Work instruction -> The answer must be an exact copy of the lines from the one with "Collapse all nodes in the npm panel" through the final line below, with no pictures and nothing else.

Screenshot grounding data
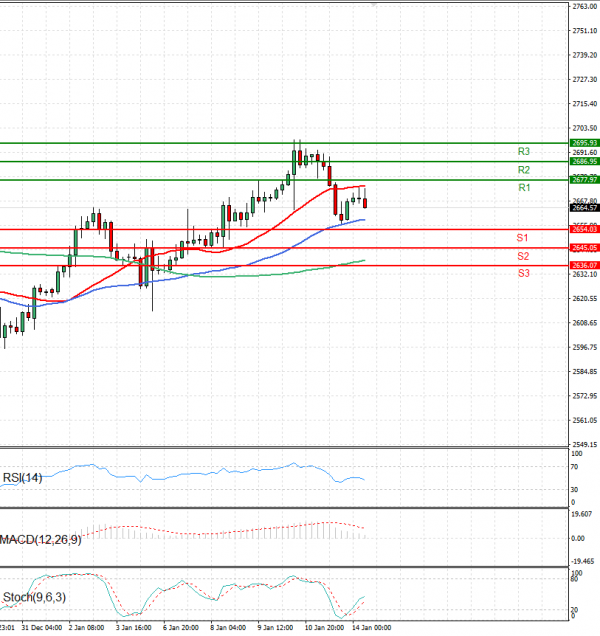Click the 2695.93 green price tag

[584, 143]
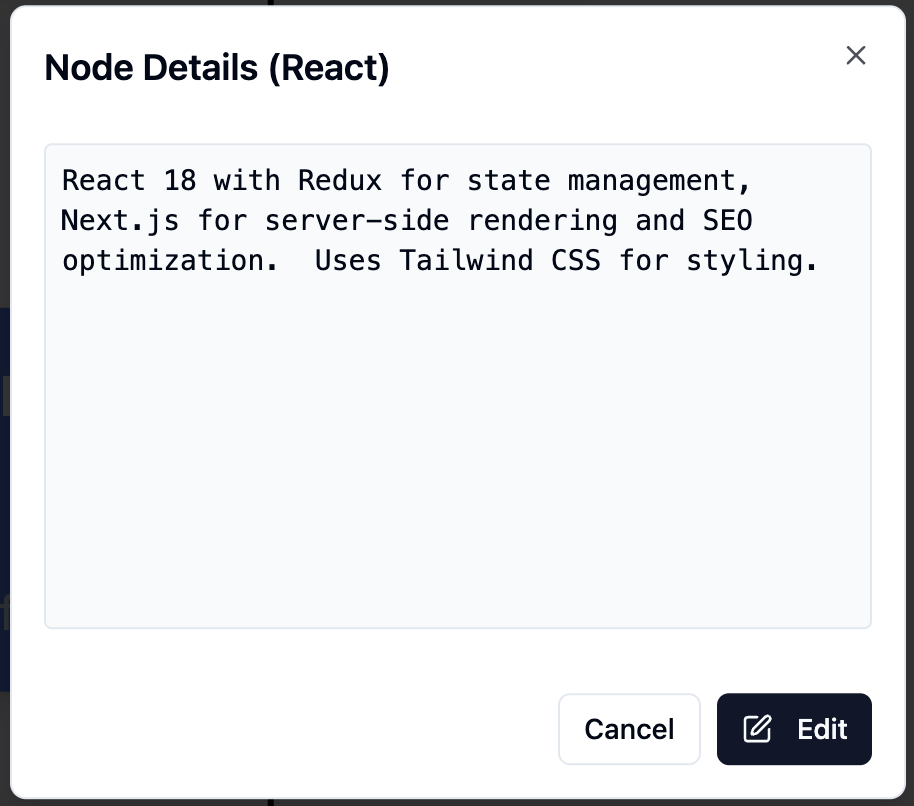Screen dimensions: 914x806
Task: Click the word "server-side" in the text
Action: click(x=357, y=220)
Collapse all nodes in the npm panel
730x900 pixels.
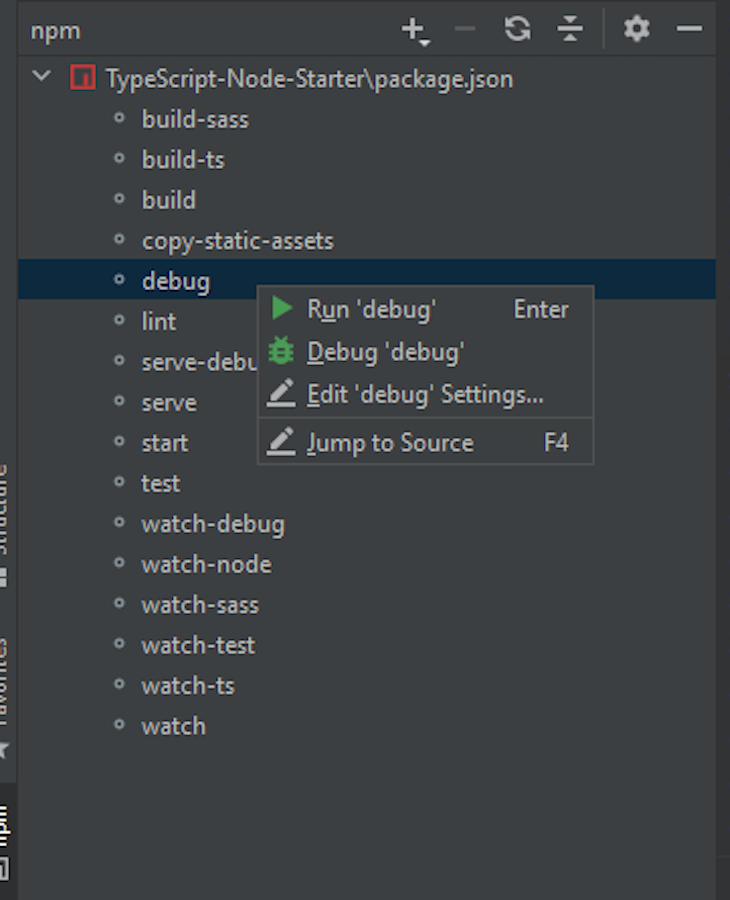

Task output ->
Collapse all nodes in the npm panel
730x900 pixels.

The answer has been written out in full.